Eine Boulevardzeitung veröffentlicht online ein Video unter dem Titel „Mann zieht Hai aus dem Meer“. Es zeigt, wie ein Mann an einem Strand in der Nähe von New York versucht, einen Hai an Land zu ziehen. In dem Video wird mitgeteilt, dass es nicht klar sei, ob der Mann den Hai retten oder fangen wollte. Der Beschwerdeführer sieht in dem Beitrag eine unangemessen sensationelle Darstellung von länger anhaltender Gewalt gegen ein Wirbeltier. Die Rechtsabteilung des Verlages stellt fest, es bleibe unklar, ob es sich um Tierquälerei handele oder ob der Mann einen Hai-Rettungsversuch unternommen habe. Diese Zweifel seien in dem Text zum Video unmissverständlich thematisiert worden. Die Rechtsabteilung merkt an, sie könne das Unbehagen des Beschwerdeführers nachvollziehen. Allerdings seien diese Bedenken eher geschmacklicher Natur, die sich einer presseethischen Beurteilung entzögen. Die Berichterstattung befasse sich mit einem ungewöhnlichen Ereignis. Selbstverständlich dürfe die Presse im Rahmen ihrer Chronistenpflicht über den Vorfall berichten. Ein Fall für die Presseethik sei dies deshalb noch lange nicht.

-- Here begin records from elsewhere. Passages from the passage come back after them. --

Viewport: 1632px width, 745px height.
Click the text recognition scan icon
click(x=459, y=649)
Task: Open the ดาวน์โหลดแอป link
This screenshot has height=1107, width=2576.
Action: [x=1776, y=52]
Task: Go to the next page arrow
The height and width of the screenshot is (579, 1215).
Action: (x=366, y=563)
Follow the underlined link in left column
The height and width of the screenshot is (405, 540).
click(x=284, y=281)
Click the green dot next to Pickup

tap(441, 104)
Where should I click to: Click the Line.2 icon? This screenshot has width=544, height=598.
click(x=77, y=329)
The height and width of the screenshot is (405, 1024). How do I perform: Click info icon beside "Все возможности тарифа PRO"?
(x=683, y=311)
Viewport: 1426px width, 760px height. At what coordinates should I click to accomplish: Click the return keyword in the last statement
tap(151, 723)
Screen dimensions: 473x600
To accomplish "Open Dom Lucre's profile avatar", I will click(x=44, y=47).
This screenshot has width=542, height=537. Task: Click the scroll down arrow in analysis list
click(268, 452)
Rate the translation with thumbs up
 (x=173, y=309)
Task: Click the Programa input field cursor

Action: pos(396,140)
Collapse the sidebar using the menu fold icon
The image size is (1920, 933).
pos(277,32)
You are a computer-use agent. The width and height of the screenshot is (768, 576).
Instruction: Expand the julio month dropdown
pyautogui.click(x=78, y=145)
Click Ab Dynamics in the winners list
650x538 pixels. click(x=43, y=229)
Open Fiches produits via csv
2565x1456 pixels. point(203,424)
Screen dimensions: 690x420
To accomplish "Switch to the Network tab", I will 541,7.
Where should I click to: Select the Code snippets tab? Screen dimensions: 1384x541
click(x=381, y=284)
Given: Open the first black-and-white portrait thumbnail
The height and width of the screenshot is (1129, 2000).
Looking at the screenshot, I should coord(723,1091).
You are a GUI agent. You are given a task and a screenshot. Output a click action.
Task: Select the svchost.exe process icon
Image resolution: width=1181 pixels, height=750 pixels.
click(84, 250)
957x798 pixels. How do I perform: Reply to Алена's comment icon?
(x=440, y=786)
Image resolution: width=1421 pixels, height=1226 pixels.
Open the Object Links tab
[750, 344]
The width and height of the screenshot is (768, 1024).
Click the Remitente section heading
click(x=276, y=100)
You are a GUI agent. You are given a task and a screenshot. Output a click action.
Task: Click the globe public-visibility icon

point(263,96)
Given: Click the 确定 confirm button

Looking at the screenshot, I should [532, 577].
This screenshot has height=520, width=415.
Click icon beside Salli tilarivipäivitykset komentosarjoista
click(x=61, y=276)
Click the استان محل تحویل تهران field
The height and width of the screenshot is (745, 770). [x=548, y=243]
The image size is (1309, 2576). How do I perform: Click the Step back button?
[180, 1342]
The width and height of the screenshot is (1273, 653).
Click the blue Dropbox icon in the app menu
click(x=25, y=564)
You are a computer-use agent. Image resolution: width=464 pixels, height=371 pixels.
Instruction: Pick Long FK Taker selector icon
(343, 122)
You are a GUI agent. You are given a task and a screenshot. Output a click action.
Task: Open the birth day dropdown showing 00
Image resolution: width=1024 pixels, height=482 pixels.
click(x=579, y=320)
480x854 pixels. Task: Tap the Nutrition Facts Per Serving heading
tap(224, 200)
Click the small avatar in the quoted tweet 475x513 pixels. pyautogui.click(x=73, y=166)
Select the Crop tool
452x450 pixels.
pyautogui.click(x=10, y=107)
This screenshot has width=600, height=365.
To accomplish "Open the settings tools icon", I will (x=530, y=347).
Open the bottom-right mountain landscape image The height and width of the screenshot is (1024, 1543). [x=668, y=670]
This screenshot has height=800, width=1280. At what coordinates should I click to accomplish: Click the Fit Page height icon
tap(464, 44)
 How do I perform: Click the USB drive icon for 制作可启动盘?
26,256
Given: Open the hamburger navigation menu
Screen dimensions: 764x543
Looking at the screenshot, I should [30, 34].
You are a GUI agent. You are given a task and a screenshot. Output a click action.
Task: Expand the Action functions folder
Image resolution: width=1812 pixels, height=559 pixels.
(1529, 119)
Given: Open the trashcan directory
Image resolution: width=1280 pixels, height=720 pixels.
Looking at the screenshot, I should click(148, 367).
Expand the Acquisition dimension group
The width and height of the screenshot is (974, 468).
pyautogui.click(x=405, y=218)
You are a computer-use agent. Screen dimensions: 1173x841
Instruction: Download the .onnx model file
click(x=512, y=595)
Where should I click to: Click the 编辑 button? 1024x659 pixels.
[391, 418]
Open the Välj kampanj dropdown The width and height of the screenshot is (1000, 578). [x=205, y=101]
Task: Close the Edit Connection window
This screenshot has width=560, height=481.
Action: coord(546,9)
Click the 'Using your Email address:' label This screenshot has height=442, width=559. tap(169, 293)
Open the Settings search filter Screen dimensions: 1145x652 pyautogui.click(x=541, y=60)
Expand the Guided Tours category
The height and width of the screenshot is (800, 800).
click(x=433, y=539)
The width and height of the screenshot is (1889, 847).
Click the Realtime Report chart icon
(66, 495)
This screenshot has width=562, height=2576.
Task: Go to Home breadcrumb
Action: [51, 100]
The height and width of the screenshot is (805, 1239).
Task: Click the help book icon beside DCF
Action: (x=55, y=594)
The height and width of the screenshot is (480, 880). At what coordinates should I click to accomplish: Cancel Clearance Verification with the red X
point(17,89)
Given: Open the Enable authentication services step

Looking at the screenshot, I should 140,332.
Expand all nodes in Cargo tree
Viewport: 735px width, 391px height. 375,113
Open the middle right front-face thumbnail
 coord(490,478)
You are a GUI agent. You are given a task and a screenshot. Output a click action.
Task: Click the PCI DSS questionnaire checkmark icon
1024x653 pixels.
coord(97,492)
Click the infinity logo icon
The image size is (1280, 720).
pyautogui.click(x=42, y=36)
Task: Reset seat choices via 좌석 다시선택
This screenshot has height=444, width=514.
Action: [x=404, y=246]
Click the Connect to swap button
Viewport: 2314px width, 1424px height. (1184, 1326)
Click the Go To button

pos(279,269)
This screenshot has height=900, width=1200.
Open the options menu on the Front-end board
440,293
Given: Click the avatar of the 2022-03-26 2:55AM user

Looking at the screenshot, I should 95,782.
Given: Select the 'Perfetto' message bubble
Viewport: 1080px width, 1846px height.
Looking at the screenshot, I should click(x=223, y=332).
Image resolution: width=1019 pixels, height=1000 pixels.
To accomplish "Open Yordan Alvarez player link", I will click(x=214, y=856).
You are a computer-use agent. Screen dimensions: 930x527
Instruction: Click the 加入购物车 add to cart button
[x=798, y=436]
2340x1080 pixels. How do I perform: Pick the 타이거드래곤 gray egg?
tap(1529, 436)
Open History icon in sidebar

Der Beschwerdeausschuss erkennt in der Veröffentlichung keine Verletzung des Pressekodex. Die Beschwerde ist unbegründet. Die Mehrheit der Mitglieder ist der Auffassung, dass es sich bei dem Video um eine presseethisch nicht zu beanstandende Dokumentation eines ungewöhnlichen und unklaren Vorfalls handelt. Dies ist von öffentlichem Interesse und überschreitet nicht die Grenze zu einer unangemessen sensationellen Darstellung im Sinne der Ziffer 11 des Pressekodex.